Fast-changing customer bases--particularly in the Los Angeles area--have kept even the best-known merchants hopping to try to keep pace with fashion whims. The neighborhood around I. Magnin Bullocks Wilshire has gotten rougher in recent years, causing many shoppers to shy away. During last April’s riots, looters broke every glass case on the first floor and made off with every scrap of merchandise. Some say it was the beginning of the end.

And, of course, the sour economy has had lots to do with retailers’ ills. To shoppers whose neighbors have been laid off and who fear the same fate for themselves, Target, Wal-Mart and K mart start looking very chic indeed. A year ago, the sales volume at discount department stores surpassed the combined volumes of conventional and national chain department stores.

The free-spending spirit of the ‘80s seems to have vanished.

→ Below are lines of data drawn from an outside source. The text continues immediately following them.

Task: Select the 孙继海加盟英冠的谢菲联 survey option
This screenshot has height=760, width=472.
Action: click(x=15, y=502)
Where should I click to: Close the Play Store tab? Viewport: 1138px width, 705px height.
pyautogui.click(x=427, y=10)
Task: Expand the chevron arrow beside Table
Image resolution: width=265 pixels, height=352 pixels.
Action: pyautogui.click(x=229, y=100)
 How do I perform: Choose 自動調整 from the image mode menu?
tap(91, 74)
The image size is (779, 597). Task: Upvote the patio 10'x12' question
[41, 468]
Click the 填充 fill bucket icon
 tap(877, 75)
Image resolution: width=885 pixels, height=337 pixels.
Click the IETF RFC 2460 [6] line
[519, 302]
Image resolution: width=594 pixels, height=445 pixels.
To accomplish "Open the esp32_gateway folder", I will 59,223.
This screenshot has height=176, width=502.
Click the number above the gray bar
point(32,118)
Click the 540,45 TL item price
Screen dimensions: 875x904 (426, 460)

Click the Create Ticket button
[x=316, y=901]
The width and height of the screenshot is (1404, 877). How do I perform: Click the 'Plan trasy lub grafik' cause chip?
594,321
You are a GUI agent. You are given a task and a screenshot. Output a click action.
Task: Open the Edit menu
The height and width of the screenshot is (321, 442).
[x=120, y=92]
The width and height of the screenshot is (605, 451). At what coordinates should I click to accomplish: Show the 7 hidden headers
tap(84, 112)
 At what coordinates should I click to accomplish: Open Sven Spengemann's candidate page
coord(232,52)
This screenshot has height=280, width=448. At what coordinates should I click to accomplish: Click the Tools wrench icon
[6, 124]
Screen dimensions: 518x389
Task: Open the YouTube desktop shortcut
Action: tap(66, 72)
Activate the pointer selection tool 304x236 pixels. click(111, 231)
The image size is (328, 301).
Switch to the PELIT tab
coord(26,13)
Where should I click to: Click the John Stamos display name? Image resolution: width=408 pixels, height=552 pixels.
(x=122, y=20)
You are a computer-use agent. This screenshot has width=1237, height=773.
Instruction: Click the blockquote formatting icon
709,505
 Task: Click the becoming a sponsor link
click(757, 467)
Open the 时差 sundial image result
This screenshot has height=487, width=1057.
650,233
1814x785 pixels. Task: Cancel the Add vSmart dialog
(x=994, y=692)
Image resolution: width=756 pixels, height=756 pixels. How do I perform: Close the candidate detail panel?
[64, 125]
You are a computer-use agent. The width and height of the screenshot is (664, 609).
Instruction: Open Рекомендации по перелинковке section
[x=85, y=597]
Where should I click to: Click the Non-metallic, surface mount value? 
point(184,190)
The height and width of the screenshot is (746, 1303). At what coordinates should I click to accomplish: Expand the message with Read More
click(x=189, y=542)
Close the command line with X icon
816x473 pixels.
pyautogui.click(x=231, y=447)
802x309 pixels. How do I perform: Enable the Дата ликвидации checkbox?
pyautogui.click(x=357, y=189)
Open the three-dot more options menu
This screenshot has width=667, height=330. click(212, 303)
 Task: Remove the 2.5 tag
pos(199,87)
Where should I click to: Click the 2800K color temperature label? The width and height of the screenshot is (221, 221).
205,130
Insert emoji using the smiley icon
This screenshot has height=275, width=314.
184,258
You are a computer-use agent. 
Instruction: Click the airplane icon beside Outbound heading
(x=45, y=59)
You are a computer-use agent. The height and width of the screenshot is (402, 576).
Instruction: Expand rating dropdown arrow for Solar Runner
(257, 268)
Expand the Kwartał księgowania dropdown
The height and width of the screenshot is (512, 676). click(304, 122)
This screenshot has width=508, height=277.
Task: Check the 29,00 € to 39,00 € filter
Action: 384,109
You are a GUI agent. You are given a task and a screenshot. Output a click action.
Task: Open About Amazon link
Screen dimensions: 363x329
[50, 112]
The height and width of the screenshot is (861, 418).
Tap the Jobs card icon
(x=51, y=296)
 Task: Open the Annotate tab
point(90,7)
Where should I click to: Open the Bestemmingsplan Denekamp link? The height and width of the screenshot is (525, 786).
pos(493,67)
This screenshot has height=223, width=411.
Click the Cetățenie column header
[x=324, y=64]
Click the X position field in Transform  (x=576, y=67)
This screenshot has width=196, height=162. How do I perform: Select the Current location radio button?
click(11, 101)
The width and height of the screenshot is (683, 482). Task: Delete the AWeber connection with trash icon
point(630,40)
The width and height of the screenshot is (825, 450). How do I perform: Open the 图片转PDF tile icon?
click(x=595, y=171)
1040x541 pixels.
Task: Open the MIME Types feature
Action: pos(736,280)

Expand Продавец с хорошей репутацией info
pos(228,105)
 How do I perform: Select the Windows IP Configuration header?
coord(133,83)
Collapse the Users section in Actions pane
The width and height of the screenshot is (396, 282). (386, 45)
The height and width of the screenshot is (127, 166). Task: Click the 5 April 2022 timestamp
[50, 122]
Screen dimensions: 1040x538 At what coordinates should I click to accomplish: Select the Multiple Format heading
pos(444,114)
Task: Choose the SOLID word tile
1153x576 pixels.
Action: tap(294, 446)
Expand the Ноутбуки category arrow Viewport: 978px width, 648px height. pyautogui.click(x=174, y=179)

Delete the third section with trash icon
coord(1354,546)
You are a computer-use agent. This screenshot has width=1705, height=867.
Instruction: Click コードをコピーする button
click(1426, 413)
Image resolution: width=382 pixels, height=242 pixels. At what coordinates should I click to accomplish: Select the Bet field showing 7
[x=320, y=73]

“The customer has definitely changed,” said Elizabeth A. Germeroth, director of retail relations for NPD Group, a consulting firm in Port Washington, N.Y. “They’re going to continue to be value-driven, and I don’t see that ever changing.”

But retailing experts say stores would have been in far better shape to handle the downturn had they not counted so heavily on suburban expansions to boost sales growth through the 1960s and 1970s. During the 1980s, growth in sales per square foot--a key measure of stores’ health--did not even keep pace with inflation at department stores.

Lulled by the hot economy, stores failed to invest in new technologies that would have speeded transactions and kept better track of inventories. Fleeter specialty stores stole customers.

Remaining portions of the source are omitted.